Mit der Revision des ZGB von Dezember 2009 erfolgten auch Änderungen beim Bauhandwerkerpfandrecht. Der Beitrag verschafft einen Überblick über die wichtigsten Änderungen, die per 1. Januar 2012 in Kraft getreten sind.

Im Dezember 2009 hat das Parlament die Revision des ZGB verabschiedet. Betroffen sind auch Änderungen beim Bauhandwerkerpfandrecht, welche sowohl für den Unternehmer als auch für den Grundeigentümer relevant sind. Die neuen Bestimmungen sind am 1. Januar 2012 in Kraft getreten. 

Die wichtigsten Änderungen im Überblick: 

  • Ausweitung der vom Pfandrechtsanspruch umfassten Arbeiten
  • Ausweitung des Kreises der Besteller
  • Verlängerung der Eintragungsfrist auf 4 Monate
  • Haftung nach den Regeln der einfachen Bürgschaft der Eigentümer von Grundstücken im öffentlichen Verwaltungsvermögen

Gegenüber dem bisherigen Recht bewirken die Änderungen eine Besserstellung des Unternehmers. Das Recht des Subunternehmers auf Eintragung eines Pfandrechts blieb bestehen und damit auch das Doppelzahlungsrisiko des Grundeigentümers. Letzterem ist mit entsprechenden Regeln im Kauf- bzw. Werkvertrag zu begegnen. 

Vom Pfandrechtsanspruch umfasste Arbeiten 

In der neuen Fassung sind neben Bauten oder anderen Werken, die in den Genuss des Pfandrechtsanspruchs kommen, namentlich erwähnt: 

  • Abbrucharbeiten
  • Gerüstbauarbeiten
  • Baugrubensicherungsarbeiten

Die Formulierung oder dergleichen macht klar, dass die Aufzählung nicht abschliessend ist. Neu entfällt die Voraussetzung, dass das Werk dauernd mit dem Grundstück verbunden sein muss. 

Die Abbrucharbeiten kamen bisher nicht in den Genuss des Pfandrechtsanspruchs. Dass sie neu zum Eintrag eines Bauhandwerkerpfandrechts berechtigen, halte ich für richtig. Die Abbrucharbeiten partizipieren zwar nicht direkt an der Wertvermehrung des Grundstücks, sie tun dies aber regelmässig indirekt, indem sie für die geplante Nutzungsänderung überbauter Parzellen eine Voraussetzung darstellen.

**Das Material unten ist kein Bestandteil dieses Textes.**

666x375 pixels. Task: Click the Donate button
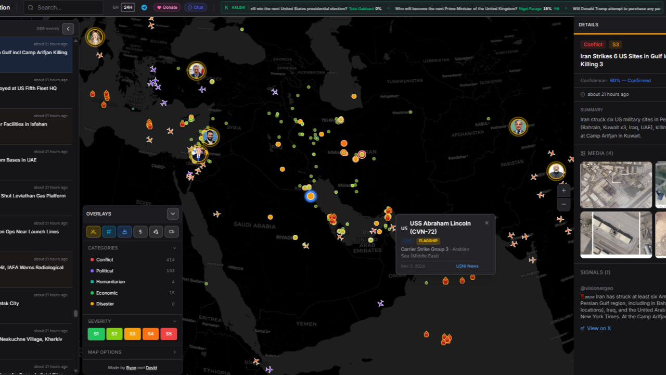pos(167,7)
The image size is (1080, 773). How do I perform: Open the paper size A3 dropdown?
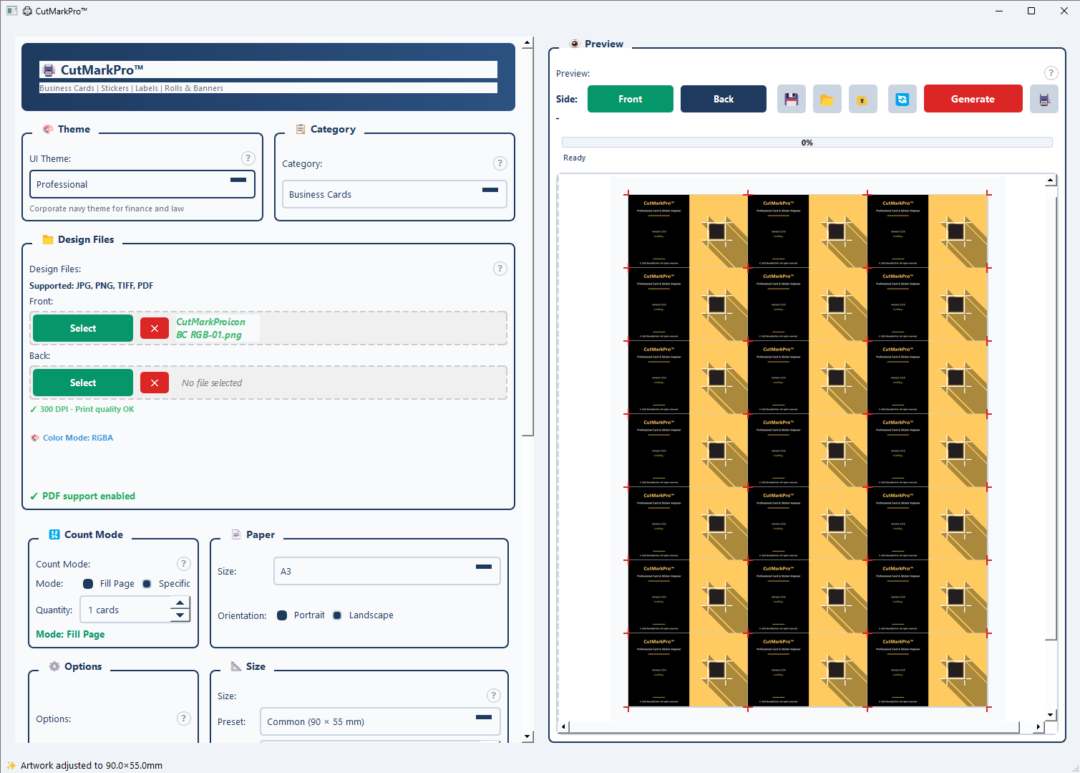(x=386, y=571)
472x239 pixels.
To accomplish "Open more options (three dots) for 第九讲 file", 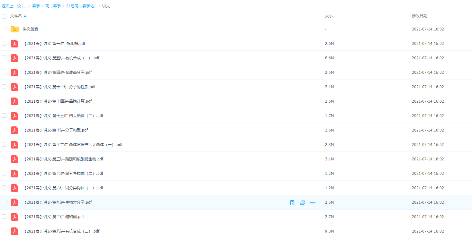I will pyautogui.click(x=313, y=202).
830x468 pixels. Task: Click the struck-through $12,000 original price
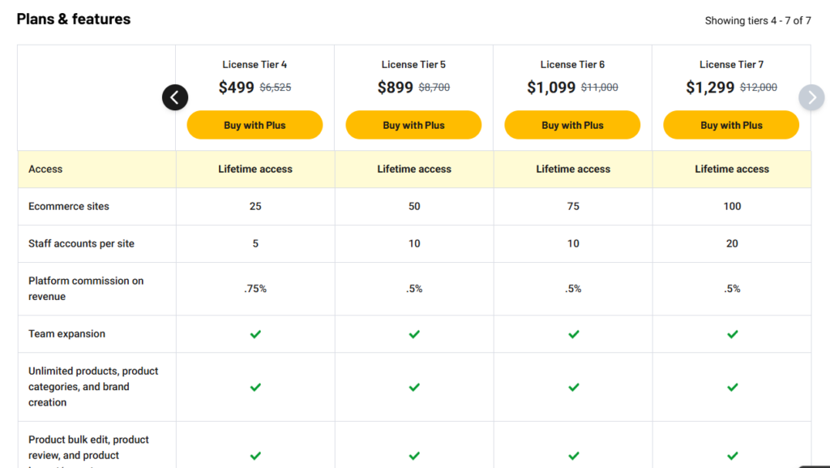[x=759, y=88]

Aufgrund der hohen Baudichte in den Ballungszentren werden die Abbrucharbeiten weiter an Bedeutung gewinnen. 

Beim Gerüstbau stellt die neue Fassung ebenfalls eine begrüssenswerte Ausweitung dar. Nach der Rechtsprechung des Bundesgerichts konnte der Gerüstbauer bisher kein Bauhandwerkerpfandrecht eintragen lassen, wenn das Gerüst nicht speziell für den betreffenden Bau hergestellt war. 

Kreis der möglichen Besteller 

Die neue Fassung dehnt den Kreis der möglichen Besteller einer Werkleistung auf den Mieter, Pächter od. andere an einem Grundstück berechtigte Person (z.B. den Nutzniesser) aus. Bereits nach altem Recht bestand ein Pfandrechtsanspruch bei Mieterausbauten, sofern der Grundeigentümer den vom Mieter bestellten Arbeiten zugestimmt hat und diese dauerhaft mit dem Grundstück verbunden waren (Akzessionsprinzip) und eine objektive Wertvermehrung darstellten. 

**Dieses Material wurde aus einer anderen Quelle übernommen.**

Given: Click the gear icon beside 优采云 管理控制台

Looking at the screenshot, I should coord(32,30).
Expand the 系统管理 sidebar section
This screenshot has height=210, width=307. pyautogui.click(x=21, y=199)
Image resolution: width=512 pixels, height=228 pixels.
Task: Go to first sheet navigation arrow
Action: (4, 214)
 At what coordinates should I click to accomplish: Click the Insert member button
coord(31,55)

Das Erfordernis der Zustimmung des Grundeigentümers bei Mieterbauten bleibt unverändert. Die Beweislast hierfür trägt der Unternehmer. Hingegen entfallen die Kriterien der objektiven Wertvermehrung und der Akzession. 

Ausdehnung der Eintragungsfrist auf 4 Monate 

Das Bauhandwerkerpfandrecht kann wie bis anhin ab Vertragsschluss (Zeitpunkt der Verpflichtung zur Arbeitsleistung) im Grundbuch eingetragen werden. Neu wurde die Frist zur Eintragung nach Vollendung der Arbeiten von 3 auf 4 Monate verlängert. Es handelt sich dabei um eine Verwirkungsfrist, die nicht wiederherstellbar ist. 

Aufgrund meiner praktischen Erfahrung dürfte die Fristverlängerung um 1 Monat in den zeitkritischen Fällen keine wesentliche Verbesserung der Situation des Unternehmers darstellen. Denn oft warten Unternehmer (zu) lange, bis sie sich zur Absicherung ihrer Forderungen mittels Bauhandwerkerpfandrecht entschliessen (Kosten, langwieriger Prozessweg, Konfliktvermeidung usw.). 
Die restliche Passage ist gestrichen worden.